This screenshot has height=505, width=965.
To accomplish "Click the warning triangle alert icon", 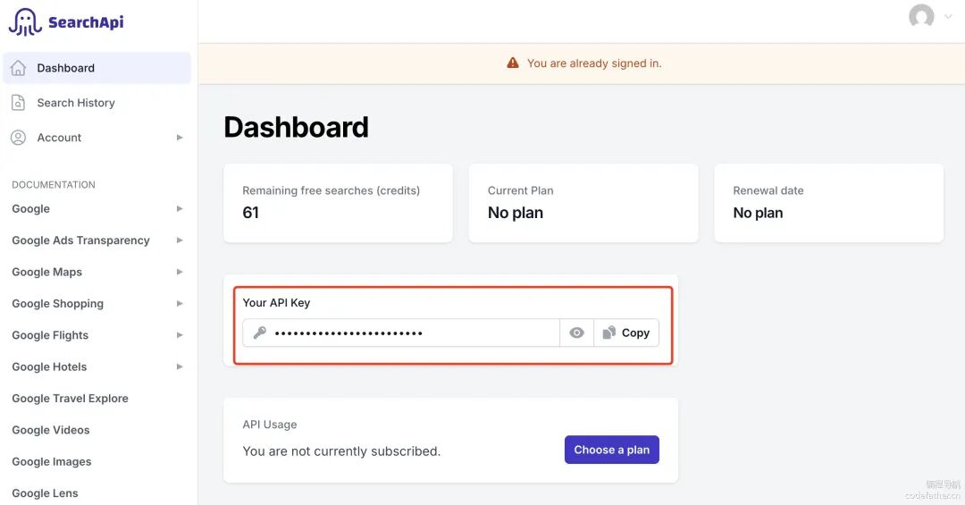I will (513, 63).
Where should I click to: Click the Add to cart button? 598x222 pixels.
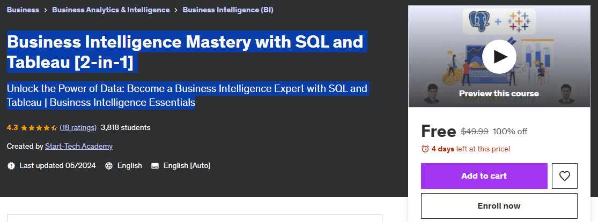(x=484, y=176)
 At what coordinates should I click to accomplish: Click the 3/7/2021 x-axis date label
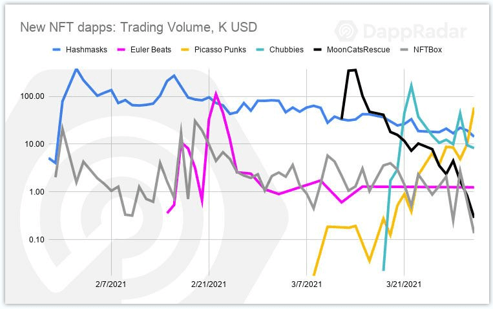click(x=306, y=284)
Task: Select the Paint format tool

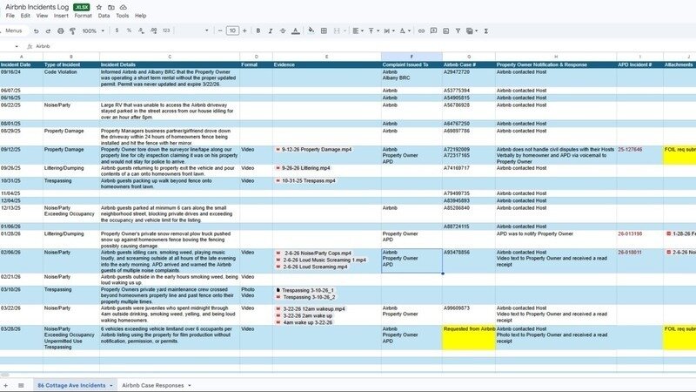Action: coord(70,30)
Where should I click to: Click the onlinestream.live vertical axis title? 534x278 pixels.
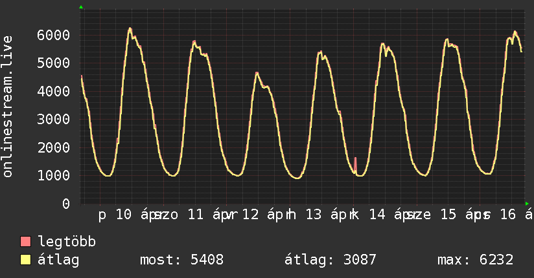coord(8,107)
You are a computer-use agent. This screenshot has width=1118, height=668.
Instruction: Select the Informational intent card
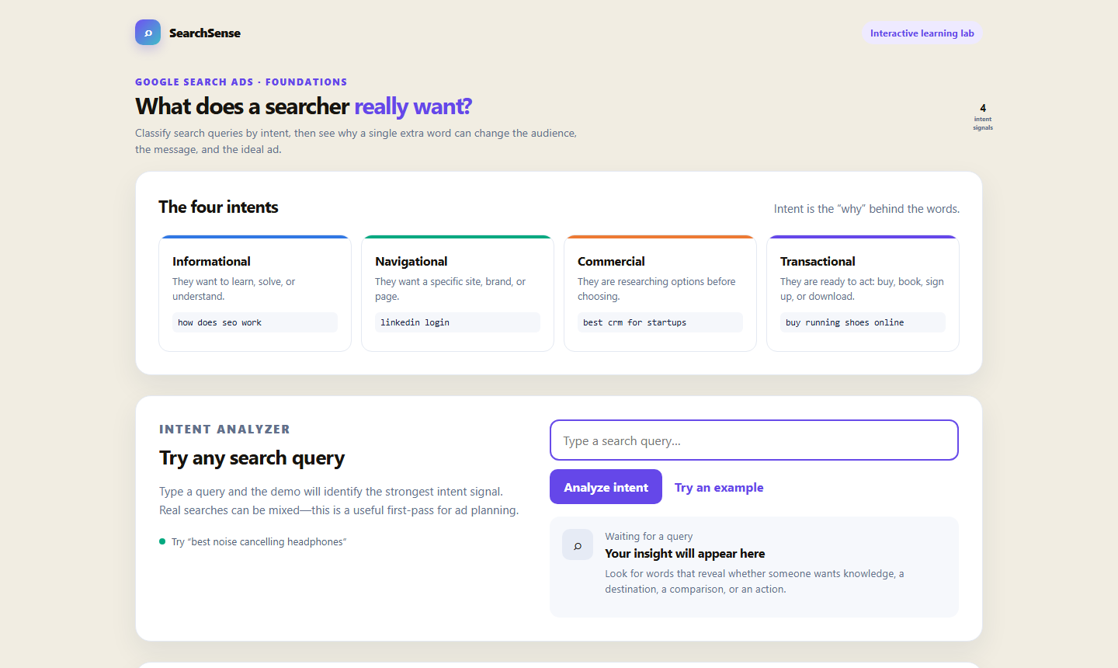tap(255, 293)
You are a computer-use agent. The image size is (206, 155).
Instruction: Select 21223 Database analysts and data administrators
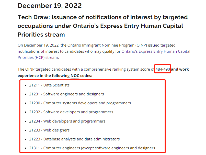click(x=74, y=139)
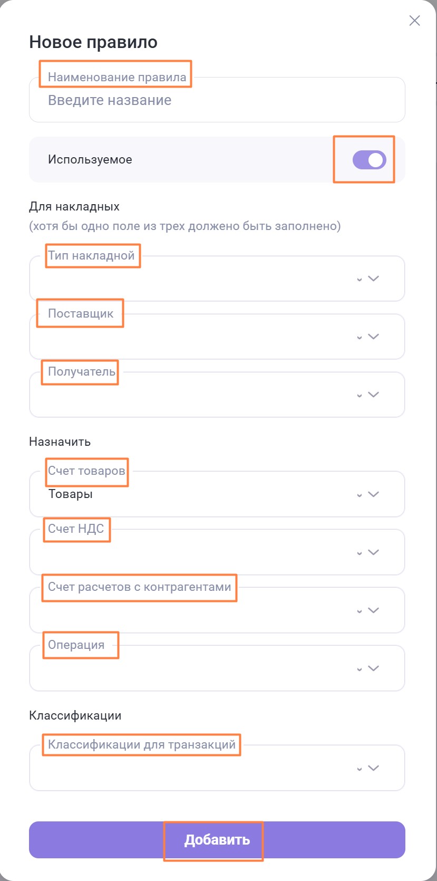Focus the Счет НДС selection field
Screen dimensions: 437x881
(190, 553)
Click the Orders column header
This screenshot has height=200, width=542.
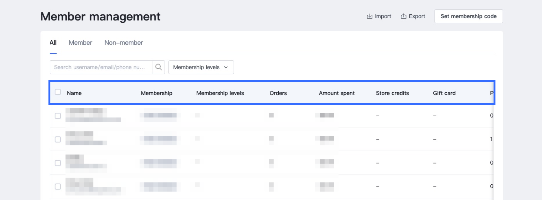[x=278, y=93]
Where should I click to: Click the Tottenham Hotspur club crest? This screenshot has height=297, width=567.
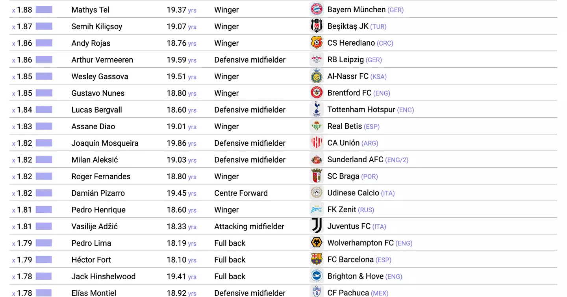tap(317, 109)
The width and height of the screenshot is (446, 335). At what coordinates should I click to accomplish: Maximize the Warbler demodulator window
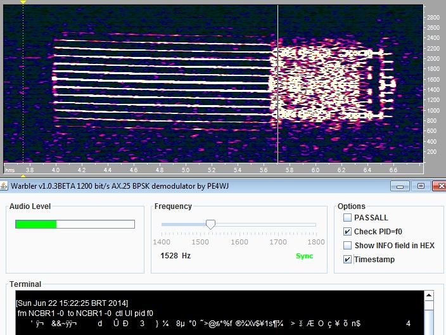[x=420, y=186]
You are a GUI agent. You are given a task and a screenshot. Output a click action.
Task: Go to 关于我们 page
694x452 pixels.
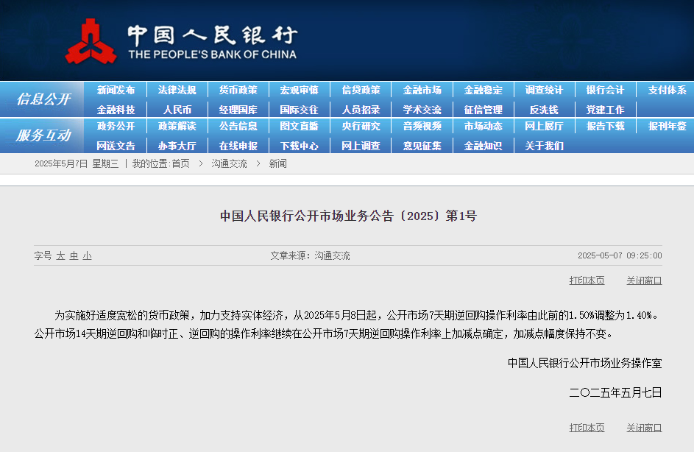pyautogui.click(x=544, y=146)
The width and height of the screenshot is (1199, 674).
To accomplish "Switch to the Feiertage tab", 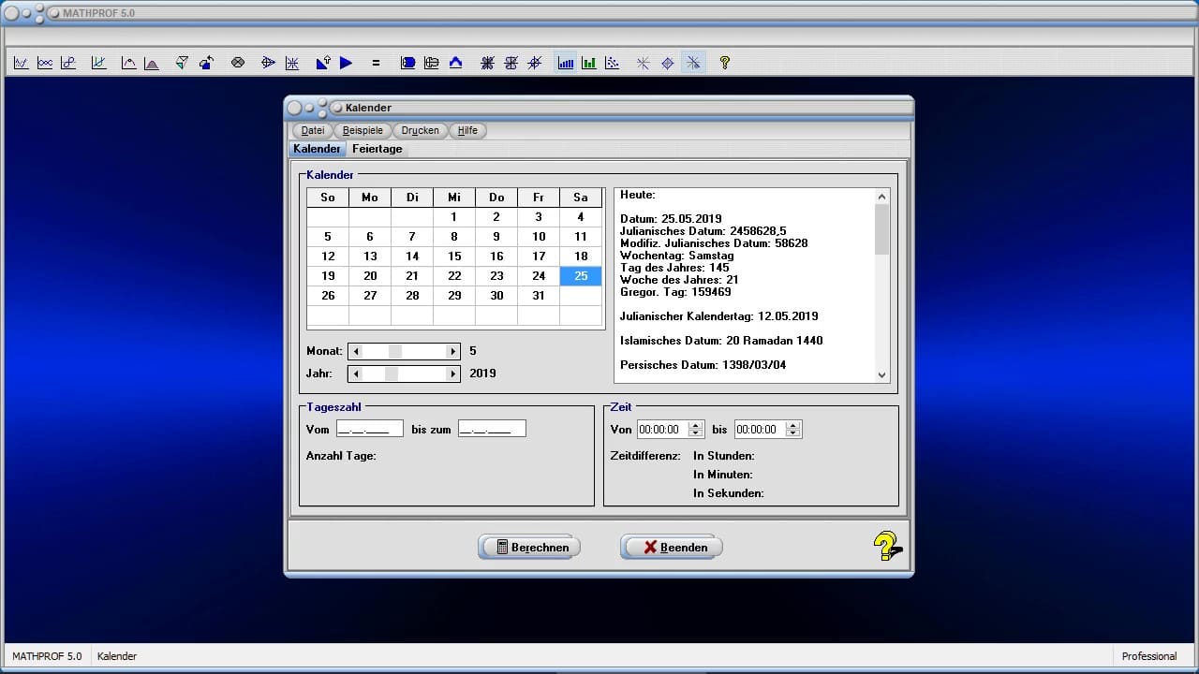I will click(377, 149).
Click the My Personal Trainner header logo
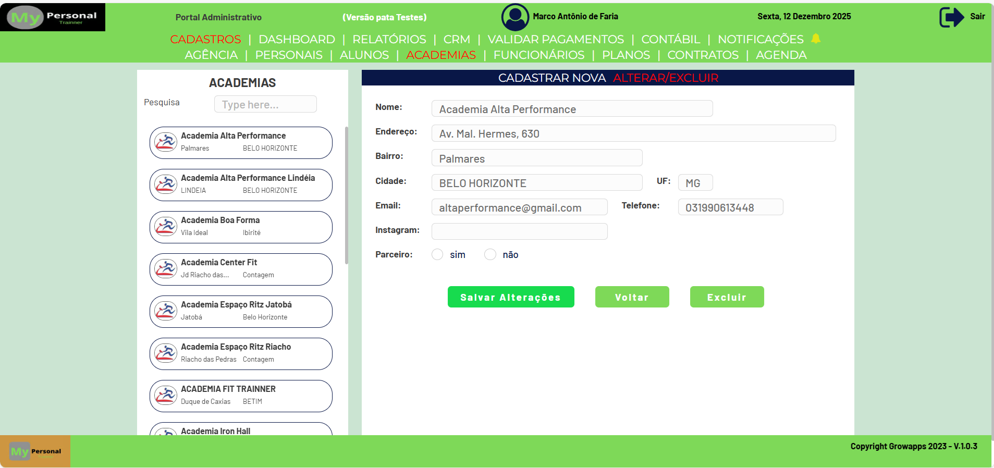Image resolution: width=994 pixels, height=468 pixels. [53, 17]
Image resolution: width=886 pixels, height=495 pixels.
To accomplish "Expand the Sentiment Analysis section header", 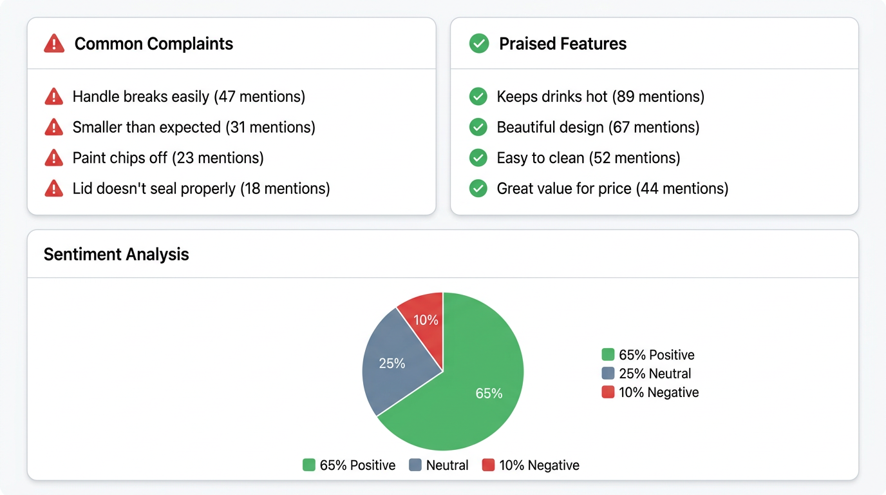I will pos(116,254).
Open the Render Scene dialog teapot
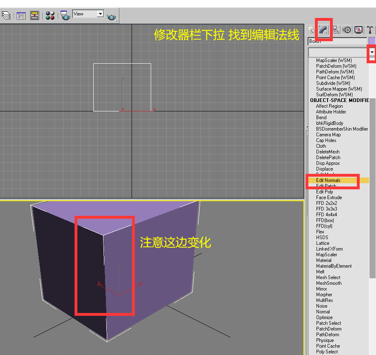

########

Search the data for "agent". Copy each line that has it.

Result for this exercise
You are a computer-use agent. This screenshot has width=1118, height=668.
You are a computer-use agent. The image size is (206, 155).
You are a GUI agent. You are given a task and a screenshot. Output a click action.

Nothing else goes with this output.